* Start Given text *

When we win we achieve and become better players (and people) for it. We enjoy accomplishment in a fair world when our real world frequently denies us this sensation. That’s why all games are played to win.
But mostly in good spirit.
I think you're both wrong*.
For me, if a game has been a positive use of time, I'm happy**. Overall, I don't care whether I win or lose, or do or don't, or proceed or not; I just care that I've been entertained for a while.
*: although, in your Loops article, you imply that hitting a note in Guitar Hero is a win. That being the case, I enjoy 'winning' individual notes in Guitar Hero, but I don't play it to win tracks.
**: unless I'm playing Fight Night with my best buddy. In that case, if my mini Tyson is repeatedly forced to go to sleep, I do gradually get less and less happy.
Posted by: Pete | 09 February 2011 at 06:19 AM
Another thoughtful piece, Mr Kelly.
I also disagree with Jane. Of course games are about winning (well, overcoming challenges). There is no game without challenge otherwise it's just play.
Play in itself can be rewarding but you need challenges to make play compelling. Challenges can be primary (the big win), secondary (supporting the big win) or tertiary (no effect on the big win). Challenges create friction and friction means drama and emotional stimulation. Freytag's triangle/pyramid applies just as much to games as it does good stories.
Your Transport Tycoon example shows how the lack of drama can undermine a game (the exploit killed the friction).
I don't think it's as simple as perceived fairness. It's more a matter of feeling like you can make the difference and a sense of 'fair play' is part of that - but, as we see with sports and many card and board games, luck can play just a big a role (but too great a dependency on luck is a bad thing).

* End Given text *

What to do →
**a)** In the discussion of winning in games, which example does the second commenter say shows how a lack of drama can undermine a game?
**b)** Reproduce everything from "Play in itself" down to "does good stories." in the discussion of winning in games.

* Start Dataset *

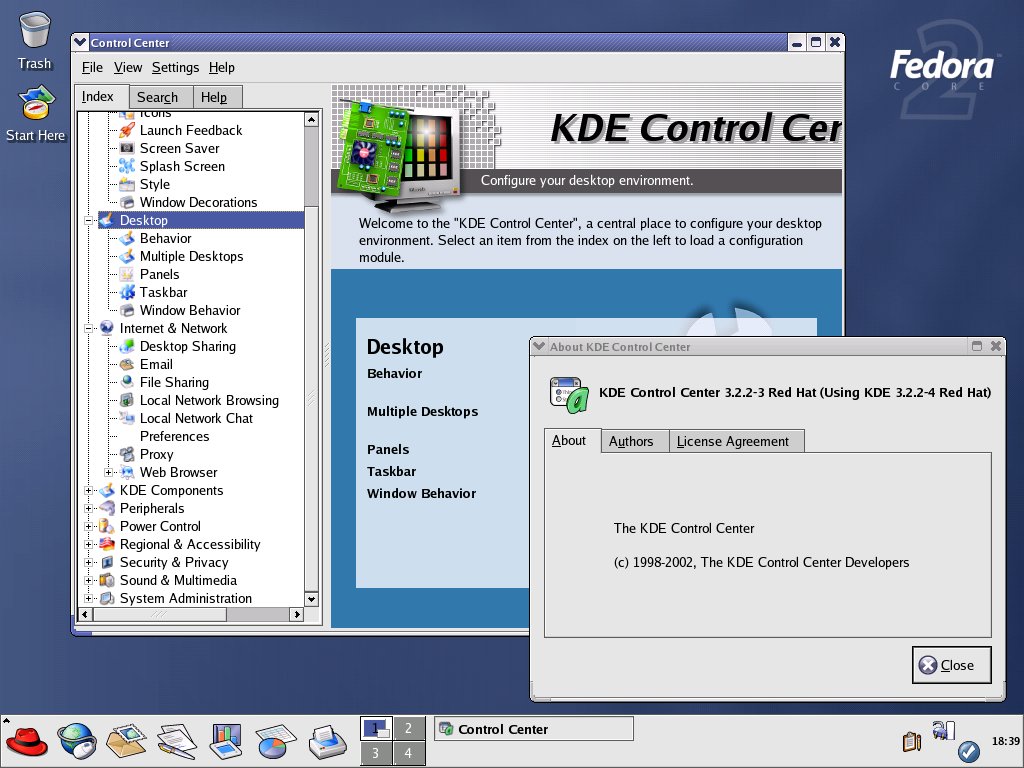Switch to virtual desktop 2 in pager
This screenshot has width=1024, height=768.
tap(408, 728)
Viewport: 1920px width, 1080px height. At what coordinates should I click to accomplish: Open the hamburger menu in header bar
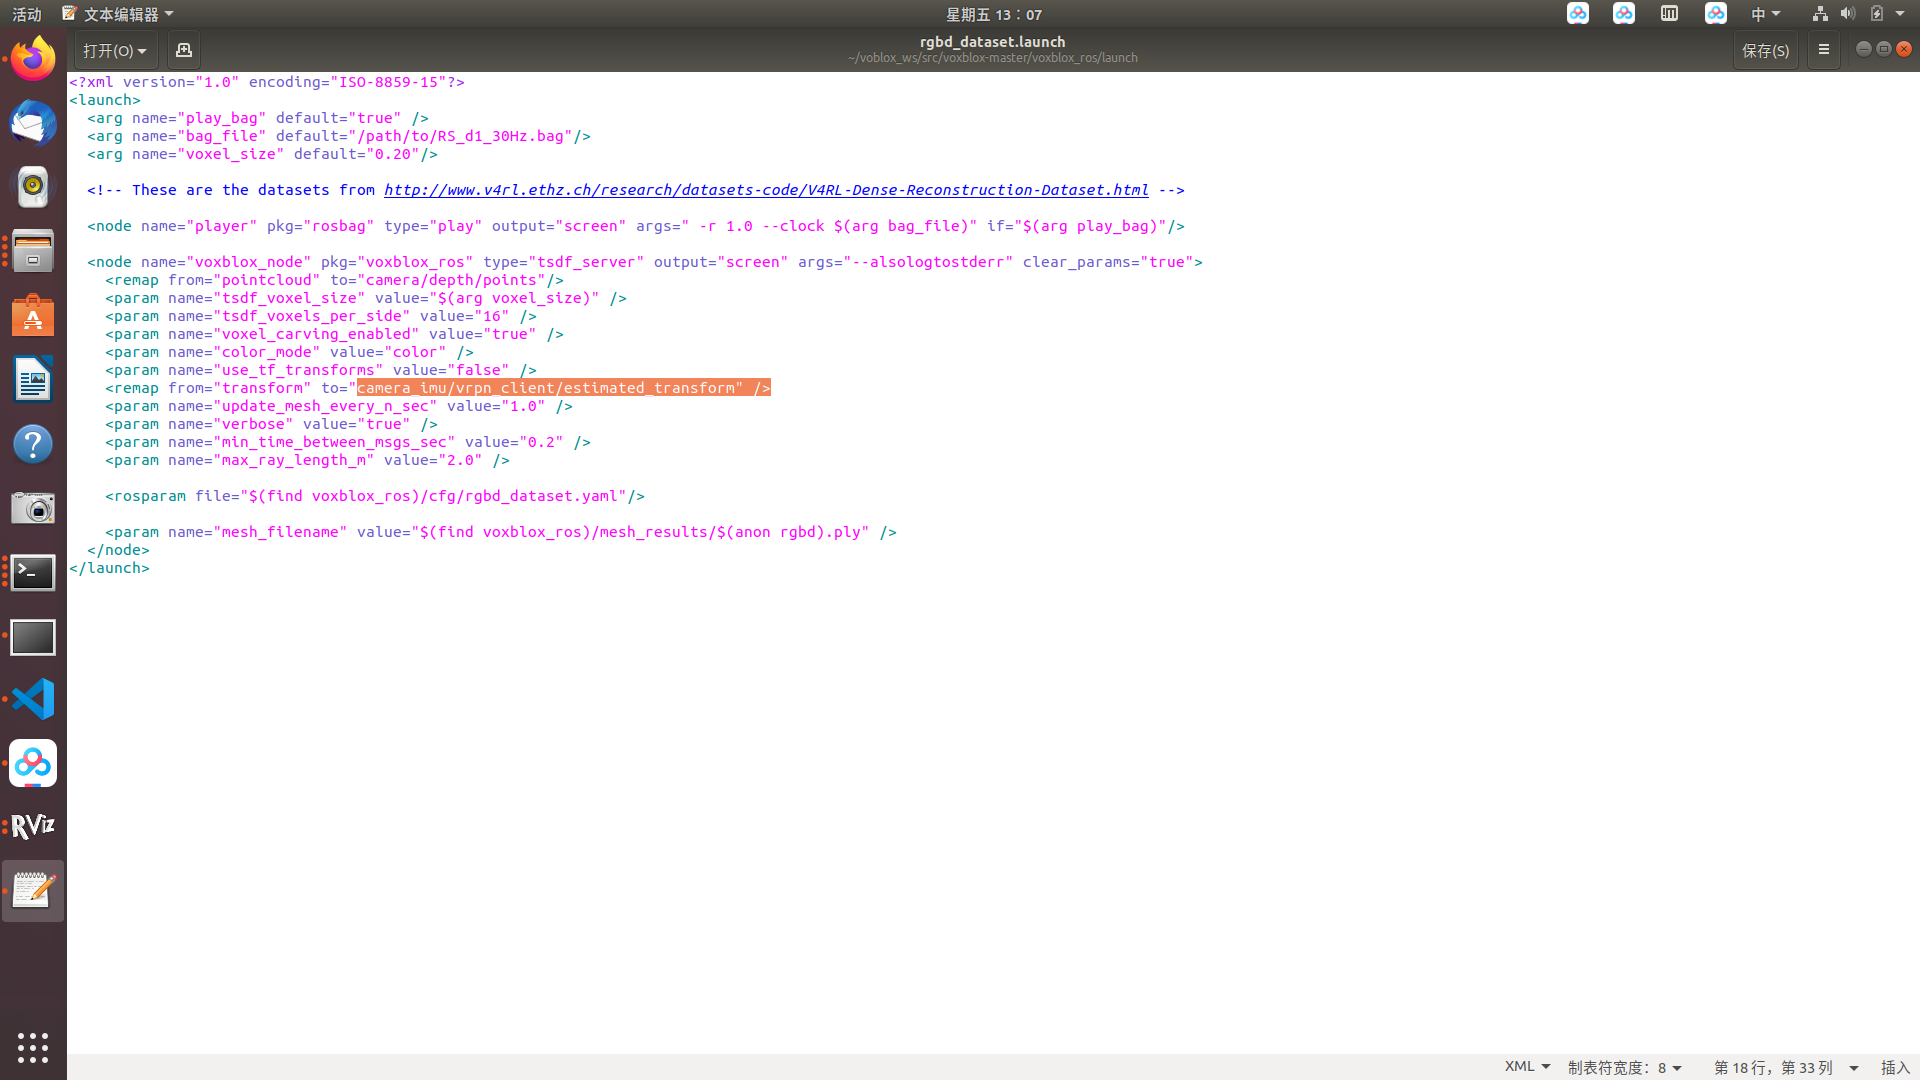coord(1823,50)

* End Dataset *
* Start Dataset *

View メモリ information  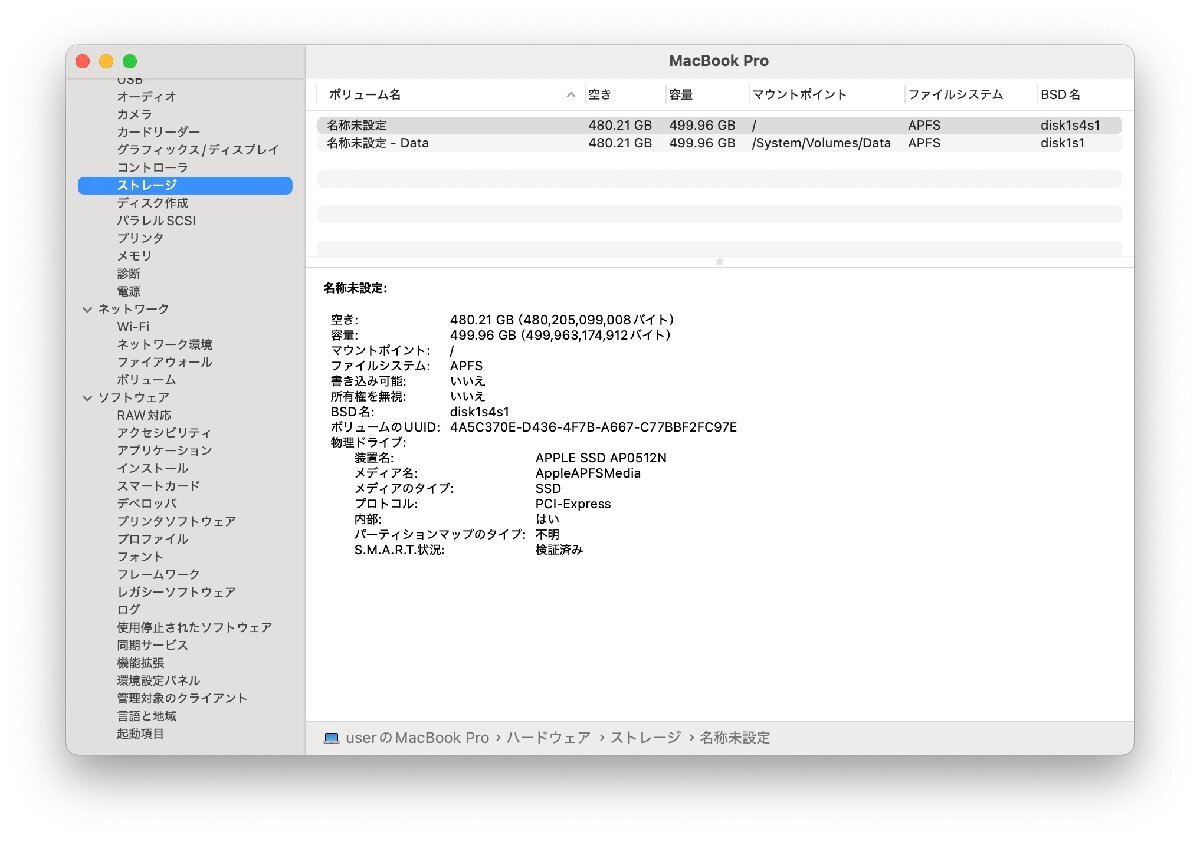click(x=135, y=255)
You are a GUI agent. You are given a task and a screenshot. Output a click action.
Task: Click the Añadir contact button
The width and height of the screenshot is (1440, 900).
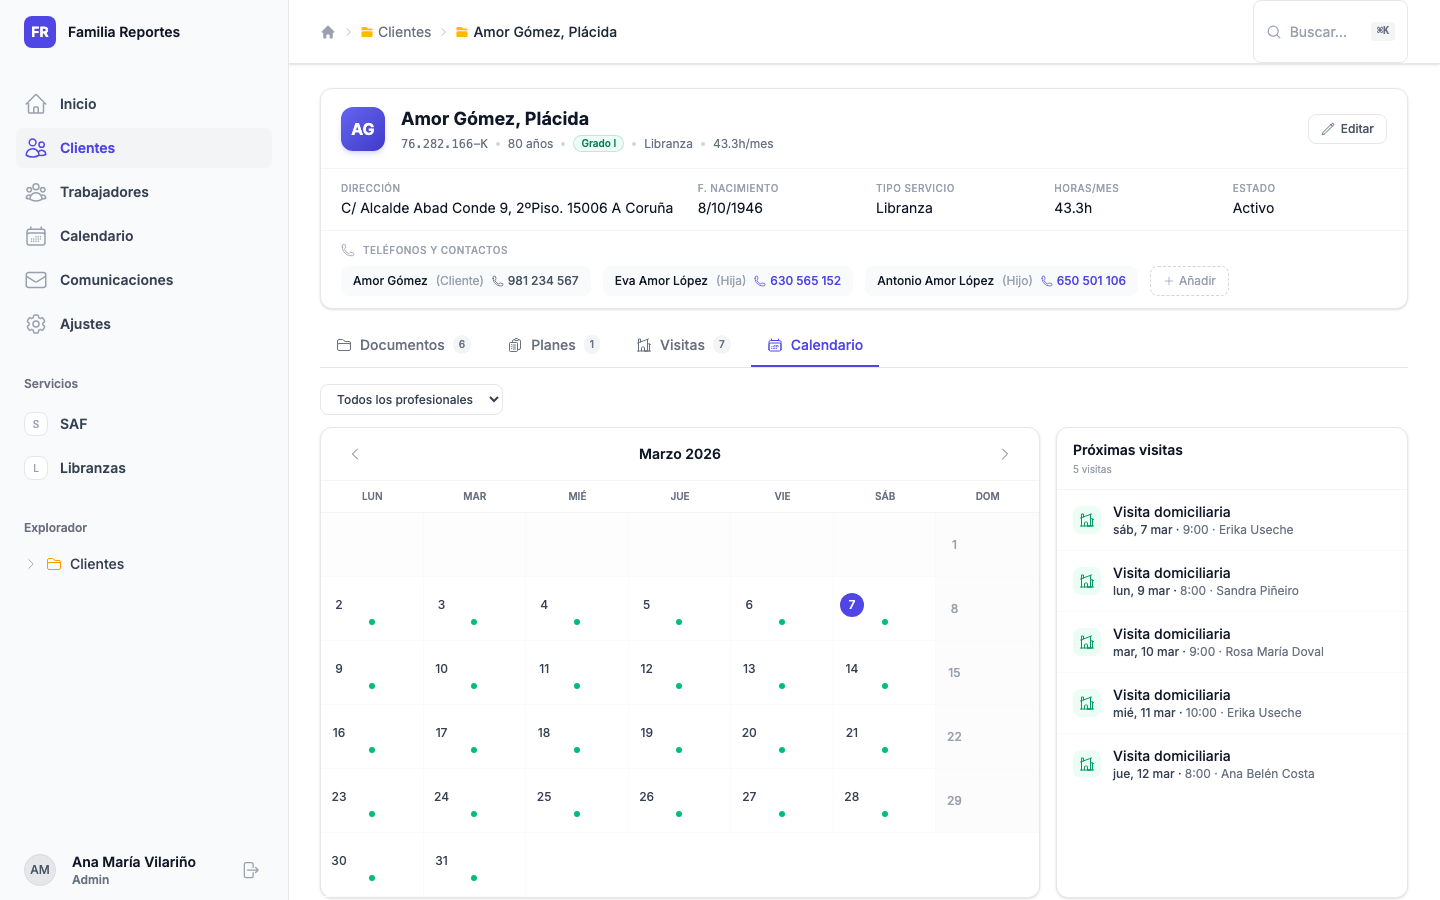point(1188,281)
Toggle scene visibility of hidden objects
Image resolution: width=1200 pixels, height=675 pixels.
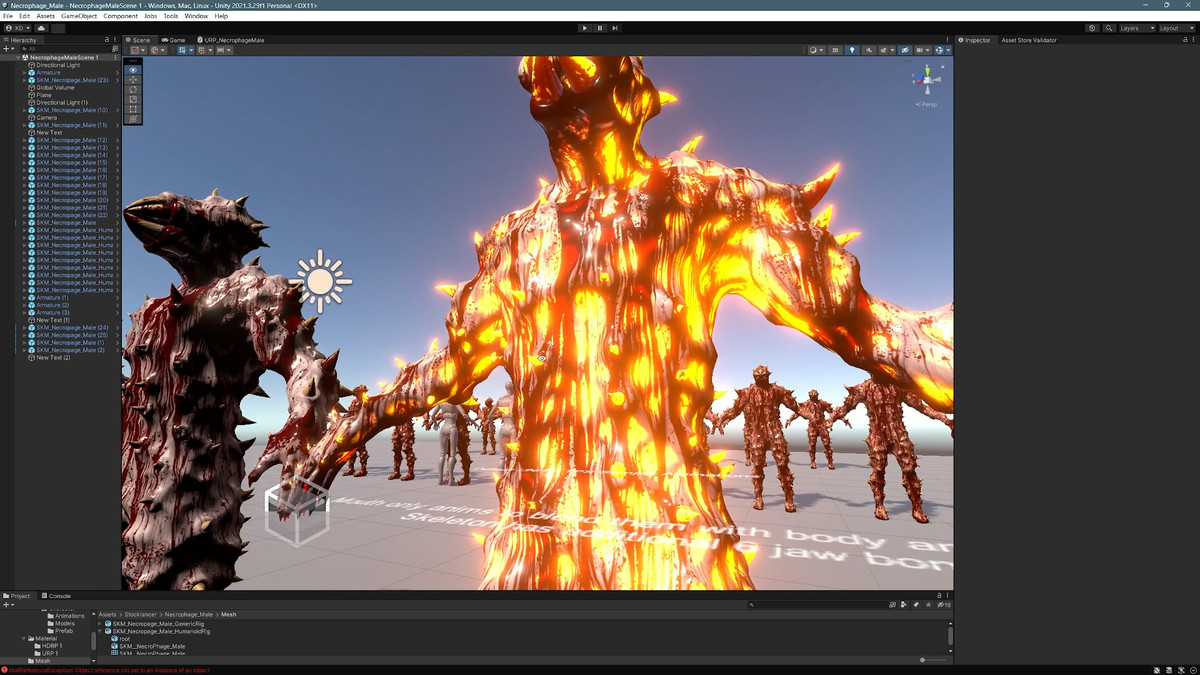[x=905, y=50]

* End Dataset *
* Start Dataset *

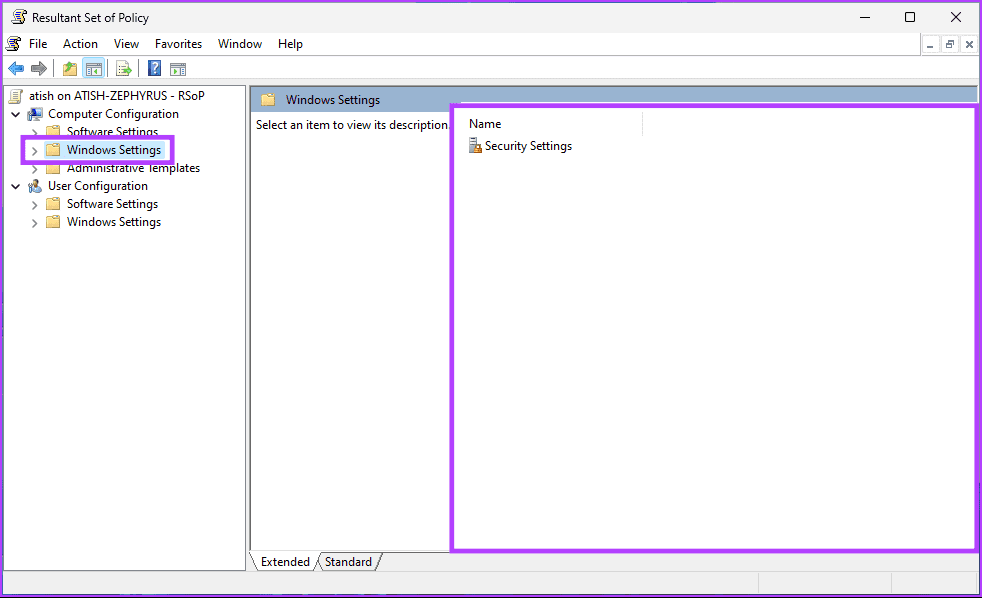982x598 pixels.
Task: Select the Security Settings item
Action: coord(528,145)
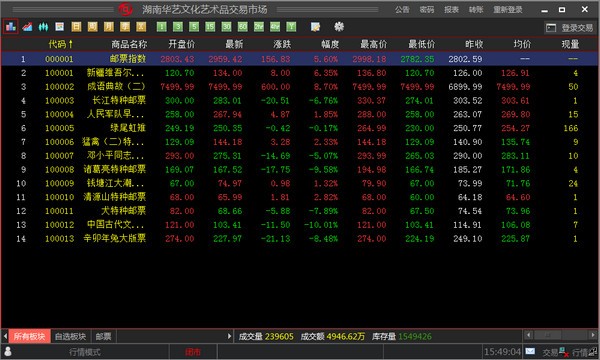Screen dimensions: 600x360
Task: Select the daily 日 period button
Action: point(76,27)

* End Dataset *

Final answers →
**a)** The Transport Tycoon example, where the exploit killed the friction.

**b)**
Play in itself can be rewarding but you need challenges to make play compelling. Challenges can be primary (the big win), secondary (supporting the big win) or tertiary (no effect on the big win). Challenges create friction and friction means drama and emotional stimulation. Freytag's triangle/pyramid applies just as much to games as it does good stories.